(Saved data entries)

━━━━━━━━━━━━━━━━━━━━━━━━━━━━━━

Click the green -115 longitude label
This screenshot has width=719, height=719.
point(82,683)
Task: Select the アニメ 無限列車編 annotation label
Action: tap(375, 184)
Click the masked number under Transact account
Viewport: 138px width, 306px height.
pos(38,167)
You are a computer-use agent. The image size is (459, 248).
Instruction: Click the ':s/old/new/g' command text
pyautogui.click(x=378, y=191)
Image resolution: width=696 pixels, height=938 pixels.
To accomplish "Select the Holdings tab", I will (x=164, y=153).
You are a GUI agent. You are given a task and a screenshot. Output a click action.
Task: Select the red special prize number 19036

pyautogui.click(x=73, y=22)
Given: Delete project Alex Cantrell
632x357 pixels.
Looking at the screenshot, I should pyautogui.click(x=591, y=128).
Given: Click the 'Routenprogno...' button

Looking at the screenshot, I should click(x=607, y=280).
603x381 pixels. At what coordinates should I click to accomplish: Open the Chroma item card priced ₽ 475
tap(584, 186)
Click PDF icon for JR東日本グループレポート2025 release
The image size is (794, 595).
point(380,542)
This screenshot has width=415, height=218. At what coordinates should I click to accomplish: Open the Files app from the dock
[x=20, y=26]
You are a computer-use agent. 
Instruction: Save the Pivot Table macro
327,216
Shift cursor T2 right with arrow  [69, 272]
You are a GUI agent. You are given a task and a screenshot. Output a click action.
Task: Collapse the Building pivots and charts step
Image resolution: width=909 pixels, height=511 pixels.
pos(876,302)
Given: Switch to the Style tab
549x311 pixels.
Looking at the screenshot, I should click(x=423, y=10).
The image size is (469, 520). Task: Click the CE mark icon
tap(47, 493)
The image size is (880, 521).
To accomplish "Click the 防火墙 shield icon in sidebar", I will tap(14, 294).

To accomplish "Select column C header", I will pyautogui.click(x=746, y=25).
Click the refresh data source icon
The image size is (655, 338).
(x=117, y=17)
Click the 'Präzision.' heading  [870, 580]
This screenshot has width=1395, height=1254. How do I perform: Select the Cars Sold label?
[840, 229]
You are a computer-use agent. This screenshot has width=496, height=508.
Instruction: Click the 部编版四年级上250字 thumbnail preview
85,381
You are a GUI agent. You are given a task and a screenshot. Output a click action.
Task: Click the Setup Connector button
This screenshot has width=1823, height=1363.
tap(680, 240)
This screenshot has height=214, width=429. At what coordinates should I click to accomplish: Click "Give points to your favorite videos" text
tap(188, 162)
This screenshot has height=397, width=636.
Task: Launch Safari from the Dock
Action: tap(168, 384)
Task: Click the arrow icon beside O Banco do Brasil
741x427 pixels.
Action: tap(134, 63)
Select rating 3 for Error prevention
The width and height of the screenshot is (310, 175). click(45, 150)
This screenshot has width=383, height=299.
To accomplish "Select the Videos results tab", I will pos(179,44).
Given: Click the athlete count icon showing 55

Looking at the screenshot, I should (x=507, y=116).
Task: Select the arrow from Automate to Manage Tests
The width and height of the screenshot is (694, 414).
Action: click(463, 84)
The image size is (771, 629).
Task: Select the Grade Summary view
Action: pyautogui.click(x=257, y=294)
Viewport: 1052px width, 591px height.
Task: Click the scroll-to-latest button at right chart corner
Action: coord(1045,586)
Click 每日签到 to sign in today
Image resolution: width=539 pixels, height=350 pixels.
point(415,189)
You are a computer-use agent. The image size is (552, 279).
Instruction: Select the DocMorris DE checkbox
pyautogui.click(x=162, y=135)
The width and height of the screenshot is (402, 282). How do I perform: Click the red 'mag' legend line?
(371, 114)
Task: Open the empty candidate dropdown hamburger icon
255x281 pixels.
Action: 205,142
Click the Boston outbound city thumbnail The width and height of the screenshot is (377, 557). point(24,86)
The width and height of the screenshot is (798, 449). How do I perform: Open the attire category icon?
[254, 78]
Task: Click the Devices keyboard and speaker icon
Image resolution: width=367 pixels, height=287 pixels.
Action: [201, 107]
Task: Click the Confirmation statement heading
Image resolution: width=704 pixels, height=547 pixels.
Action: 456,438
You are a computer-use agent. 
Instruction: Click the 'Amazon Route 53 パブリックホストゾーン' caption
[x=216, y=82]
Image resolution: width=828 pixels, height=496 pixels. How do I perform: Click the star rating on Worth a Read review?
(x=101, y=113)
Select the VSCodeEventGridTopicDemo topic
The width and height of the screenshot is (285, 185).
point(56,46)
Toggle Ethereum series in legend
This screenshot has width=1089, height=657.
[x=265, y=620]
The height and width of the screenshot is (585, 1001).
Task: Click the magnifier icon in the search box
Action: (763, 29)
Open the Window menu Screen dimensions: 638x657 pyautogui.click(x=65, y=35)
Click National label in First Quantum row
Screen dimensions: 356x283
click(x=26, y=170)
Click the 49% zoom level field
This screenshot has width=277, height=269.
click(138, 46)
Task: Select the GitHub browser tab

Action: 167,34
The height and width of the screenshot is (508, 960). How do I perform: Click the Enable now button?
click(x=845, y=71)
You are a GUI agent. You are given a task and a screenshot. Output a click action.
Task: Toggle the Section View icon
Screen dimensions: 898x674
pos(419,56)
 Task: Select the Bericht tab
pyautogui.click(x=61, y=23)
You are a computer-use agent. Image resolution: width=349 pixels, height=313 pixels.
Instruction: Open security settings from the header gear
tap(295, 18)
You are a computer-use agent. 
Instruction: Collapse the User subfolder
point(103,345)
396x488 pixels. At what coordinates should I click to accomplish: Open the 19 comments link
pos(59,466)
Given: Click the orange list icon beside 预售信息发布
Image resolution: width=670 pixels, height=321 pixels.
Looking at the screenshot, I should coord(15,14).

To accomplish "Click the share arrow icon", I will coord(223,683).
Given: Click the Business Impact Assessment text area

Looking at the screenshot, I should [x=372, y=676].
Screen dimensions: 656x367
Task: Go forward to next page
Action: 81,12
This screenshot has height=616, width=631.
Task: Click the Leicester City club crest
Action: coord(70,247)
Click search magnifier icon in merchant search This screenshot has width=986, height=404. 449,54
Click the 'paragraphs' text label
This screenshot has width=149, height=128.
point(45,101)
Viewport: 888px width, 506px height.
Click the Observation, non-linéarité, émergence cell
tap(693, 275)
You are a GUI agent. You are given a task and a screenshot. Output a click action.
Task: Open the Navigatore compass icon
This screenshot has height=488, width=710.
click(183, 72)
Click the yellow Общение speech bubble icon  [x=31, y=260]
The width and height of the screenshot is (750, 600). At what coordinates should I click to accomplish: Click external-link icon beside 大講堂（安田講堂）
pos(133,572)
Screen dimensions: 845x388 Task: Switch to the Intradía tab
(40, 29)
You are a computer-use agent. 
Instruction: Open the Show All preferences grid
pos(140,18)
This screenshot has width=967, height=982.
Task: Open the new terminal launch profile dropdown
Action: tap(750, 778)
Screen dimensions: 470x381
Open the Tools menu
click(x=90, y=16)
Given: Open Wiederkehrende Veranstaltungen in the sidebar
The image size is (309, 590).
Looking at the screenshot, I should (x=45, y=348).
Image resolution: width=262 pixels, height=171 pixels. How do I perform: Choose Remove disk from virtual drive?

━━━━━━━━━━━━━━━━━━━━━━━━━━━━━━

YOUR TASK: In the data above, find the line with "Click the Observation, non-linéarité, émergence" and the line with "Click the yellow". Retype both, plus every line between them, exactly.

ANSWER TO THE PROBLEM:
Click the Observation, non-linéarité, émergence cell
tap(693, 275)
You are a GUI agent. You are given a task and a screenshot. Output a click action.
Task: Open the Navigatore compass icon
This screenshot has height=488, width=710.
click(183, 72)
Click the yellow Общение speech bubble icon  [x=31, y=260]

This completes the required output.